* **Brief**
Nothing outside the stretch is wanted. Repeat exactly the lines of the listing below from the one that contains "Click the $0.31 each price text" through the one that contains "The width and height of the screenshot is (1024, 473).", both ends included.

* **Given records**
★ ★ ★ ★

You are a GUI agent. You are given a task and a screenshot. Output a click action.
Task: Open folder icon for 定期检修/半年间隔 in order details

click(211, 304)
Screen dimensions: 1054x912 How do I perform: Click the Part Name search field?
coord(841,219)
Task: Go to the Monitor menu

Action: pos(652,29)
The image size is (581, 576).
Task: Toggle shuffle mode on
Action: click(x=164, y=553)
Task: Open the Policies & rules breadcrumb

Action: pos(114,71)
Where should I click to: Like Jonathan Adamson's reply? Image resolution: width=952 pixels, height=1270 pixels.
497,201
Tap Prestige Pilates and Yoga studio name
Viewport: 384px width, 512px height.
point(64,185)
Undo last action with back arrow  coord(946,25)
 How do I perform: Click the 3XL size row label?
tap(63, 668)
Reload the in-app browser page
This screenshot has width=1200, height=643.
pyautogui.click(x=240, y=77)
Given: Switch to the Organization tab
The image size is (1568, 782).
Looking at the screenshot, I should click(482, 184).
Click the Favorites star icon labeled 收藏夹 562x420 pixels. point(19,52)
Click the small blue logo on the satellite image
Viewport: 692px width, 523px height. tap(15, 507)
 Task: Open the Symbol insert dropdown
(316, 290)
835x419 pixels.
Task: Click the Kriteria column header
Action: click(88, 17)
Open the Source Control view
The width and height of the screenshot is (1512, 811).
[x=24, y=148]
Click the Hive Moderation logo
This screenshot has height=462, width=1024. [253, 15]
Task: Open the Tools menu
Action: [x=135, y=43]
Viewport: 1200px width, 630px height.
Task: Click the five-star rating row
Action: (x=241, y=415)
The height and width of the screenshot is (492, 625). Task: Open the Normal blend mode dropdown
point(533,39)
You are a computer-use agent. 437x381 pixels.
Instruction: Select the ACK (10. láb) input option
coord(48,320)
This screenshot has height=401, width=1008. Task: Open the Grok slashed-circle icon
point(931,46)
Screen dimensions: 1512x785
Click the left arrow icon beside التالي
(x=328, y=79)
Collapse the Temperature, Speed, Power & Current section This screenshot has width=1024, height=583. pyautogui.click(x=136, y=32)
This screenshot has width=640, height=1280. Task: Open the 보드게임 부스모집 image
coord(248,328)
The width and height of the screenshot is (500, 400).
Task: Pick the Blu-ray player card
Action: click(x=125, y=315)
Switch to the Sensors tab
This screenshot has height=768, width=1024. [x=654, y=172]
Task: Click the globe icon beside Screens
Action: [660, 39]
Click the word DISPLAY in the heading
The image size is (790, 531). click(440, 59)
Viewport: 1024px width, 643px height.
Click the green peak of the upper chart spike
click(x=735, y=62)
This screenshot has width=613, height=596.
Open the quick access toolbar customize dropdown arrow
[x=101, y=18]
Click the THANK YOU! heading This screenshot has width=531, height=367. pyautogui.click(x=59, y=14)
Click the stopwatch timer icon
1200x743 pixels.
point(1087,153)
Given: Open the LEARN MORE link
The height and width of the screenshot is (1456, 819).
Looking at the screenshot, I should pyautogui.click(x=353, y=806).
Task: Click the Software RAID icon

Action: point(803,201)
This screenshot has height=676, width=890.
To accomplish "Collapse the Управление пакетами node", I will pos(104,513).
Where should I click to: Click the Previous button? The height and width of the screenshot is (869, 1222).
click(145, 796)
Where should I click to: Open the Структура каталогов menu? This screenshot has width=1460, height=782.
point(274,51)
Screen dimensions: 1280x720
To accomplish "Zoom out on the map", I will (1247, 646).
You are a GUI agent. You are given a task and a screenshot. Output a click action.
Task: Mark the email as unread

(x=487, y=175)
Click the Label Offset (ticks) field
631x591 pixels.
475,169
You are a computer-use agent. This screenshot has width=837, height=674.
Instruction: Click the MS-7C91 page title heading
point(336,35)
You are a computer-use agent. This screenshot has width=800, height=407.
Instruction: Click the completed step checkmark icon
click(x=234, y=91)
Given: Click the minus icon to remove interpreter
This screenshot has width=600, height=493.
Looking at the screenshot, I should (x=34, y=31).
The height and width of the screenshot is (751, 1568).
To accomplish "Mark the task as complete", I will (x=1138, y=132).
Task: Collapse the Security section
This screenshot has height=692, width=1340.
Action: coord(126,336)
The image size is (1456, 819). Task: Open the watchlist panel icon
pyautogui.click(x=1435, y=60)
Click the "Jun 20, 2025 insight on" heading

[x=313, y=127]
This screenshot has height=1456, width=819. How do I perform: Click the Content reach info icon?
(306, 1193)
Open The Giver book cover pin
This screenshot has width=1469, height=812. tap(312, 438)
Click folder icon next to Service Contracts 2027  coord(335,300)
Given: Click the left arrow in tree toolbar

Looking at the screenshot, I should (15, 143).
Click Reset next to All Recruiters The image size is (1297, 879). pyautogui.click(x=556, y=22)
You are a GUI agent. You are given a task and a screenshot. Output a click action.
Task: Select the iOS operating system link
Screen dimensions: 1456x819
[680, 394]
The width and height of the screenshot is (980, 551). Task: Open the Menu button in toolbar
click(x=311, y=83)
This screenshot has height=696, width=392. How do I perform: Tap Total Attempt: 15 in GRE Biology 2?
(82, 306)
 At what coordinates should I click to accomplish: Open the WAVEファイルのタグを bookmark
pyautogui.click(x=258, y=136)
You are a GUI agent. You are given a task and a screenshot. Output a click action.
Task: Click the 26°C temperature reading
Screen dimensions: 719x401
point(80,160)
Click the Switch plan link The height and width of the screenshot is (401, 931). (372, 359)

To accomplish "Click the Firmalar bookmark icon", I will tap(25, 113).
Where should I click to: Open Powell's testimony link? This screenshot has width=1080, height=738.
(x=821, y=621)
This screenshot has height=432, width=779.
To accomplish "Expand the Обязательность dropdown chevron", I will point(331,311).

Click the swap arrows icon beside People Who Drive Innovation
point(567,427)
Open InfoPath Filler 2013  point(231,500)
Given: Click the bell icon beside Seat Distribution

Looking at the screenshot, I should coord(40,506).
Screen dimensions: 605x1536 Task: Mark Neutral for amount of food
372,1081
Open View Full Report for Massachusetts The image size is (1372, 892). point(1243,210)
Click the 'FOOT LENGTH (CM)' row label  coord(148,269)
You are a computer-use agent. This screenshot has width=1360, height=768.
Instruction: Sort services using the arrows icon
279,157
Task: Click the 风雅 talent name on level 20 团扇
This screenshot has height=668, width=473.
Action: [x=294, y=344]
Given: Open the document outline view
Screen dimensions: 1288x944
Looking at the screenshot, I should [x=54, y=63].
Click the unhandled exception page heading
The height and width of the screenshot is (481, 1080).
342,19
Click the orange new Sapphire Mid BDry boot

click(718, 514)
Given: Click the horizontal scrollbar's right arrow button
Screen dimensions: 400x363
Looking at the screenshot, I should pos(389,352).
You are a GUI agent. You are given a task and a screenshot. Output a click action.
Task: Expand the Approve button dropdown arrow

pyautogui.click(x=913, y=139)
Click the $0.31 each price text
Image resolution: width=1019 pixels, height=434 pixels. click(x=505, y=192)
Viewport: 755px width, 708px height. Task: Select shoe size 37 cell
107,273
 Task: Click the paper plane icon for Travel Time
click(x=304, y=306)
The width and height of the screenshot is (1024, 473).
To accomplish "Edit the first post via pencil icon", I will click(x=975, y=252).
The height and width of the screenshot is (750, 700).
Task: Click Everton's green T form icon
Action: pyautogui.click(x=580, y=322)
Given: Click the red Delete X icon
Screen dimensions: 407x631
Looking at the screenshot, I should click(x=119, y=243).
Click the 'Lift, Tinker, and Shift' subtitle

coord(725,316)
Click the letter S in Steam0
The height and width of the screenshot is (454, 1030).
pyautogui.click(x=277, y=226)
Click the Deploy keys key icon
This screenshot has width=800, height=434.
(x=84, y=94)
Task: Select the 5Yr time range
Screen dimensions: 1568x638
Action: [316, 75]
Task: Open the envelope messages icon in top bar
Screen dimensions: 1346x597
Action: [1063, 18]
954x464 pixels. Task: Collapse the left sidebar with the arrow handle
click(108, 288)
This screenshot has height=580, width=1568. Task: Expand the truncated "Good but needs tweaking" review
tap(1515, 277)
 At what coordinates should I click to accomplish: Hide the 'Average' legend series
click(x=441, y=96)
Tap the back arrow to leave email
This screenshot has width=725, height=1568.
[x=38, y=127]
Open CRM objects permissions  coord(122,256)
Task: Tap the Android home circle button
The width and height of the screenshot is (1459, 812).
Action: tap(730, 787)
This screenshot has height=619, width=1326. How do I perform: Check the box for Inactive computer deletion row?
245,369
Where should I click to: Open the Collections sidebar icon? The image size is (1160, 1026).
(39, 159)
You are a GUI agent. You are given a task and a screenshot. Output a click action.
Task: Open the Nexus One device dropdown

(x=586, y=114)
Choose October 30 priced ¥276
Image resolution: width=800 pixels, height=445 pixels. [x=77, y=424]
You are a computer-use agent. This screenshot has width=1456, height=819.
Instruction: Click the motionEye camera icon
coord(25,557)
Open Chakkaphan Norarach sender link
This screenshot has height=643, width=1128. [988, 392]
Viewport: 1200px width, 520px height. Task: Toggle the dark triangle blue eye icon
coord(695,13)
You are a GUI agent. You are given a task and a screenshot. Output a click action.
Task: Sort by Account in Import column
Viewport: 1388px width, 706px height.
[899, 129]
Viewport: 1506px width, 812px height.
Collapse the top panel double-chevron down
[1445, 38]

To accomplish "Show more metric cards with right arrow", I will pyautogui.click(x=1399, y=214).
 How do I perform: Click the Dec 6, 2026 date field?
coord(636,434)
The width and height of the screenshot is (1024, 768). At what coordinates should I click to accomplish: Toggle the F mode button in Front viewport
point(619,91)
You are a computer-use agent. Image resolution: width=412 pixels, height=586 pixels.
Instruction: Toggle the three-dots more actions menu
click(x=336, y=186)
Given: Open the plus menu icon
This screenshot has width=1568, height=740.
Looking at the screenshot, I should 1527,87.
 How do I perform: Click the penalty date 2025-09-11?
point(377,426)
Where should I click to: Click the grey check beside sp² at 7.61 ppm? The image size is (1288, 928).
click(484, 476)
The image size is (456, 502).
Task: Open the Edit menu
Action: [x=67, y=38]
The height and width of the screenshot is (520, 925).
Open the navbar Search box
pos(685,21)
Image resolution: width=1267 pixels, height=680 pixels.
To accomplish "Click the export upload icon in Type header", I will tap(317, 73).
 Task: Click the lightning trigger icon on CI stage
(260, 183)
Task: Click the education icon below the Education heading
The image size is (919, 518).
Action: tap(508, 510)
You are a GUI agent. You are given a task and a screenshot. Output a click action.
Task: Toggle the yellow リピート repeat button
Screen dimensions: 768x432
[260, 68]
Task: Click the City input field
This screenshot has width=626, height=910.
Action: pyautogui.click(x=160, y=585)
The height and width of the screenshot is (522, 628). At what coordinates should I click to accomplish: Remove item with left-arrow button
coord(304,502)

★ ★ ★ ★

* **Response for this exercise**
Click the $0.31 each price text
Image resolution: width=1019 pixels, height=434 pixels. click(x=505, y=192)
Viewport: 755px width, 708px height. Task: Select shoe size 37 cell
107,273
 Task: Click the paper plane icon for Travel Time
click(x=304, y=306)
The width and height of the screenshot is (1024, 473).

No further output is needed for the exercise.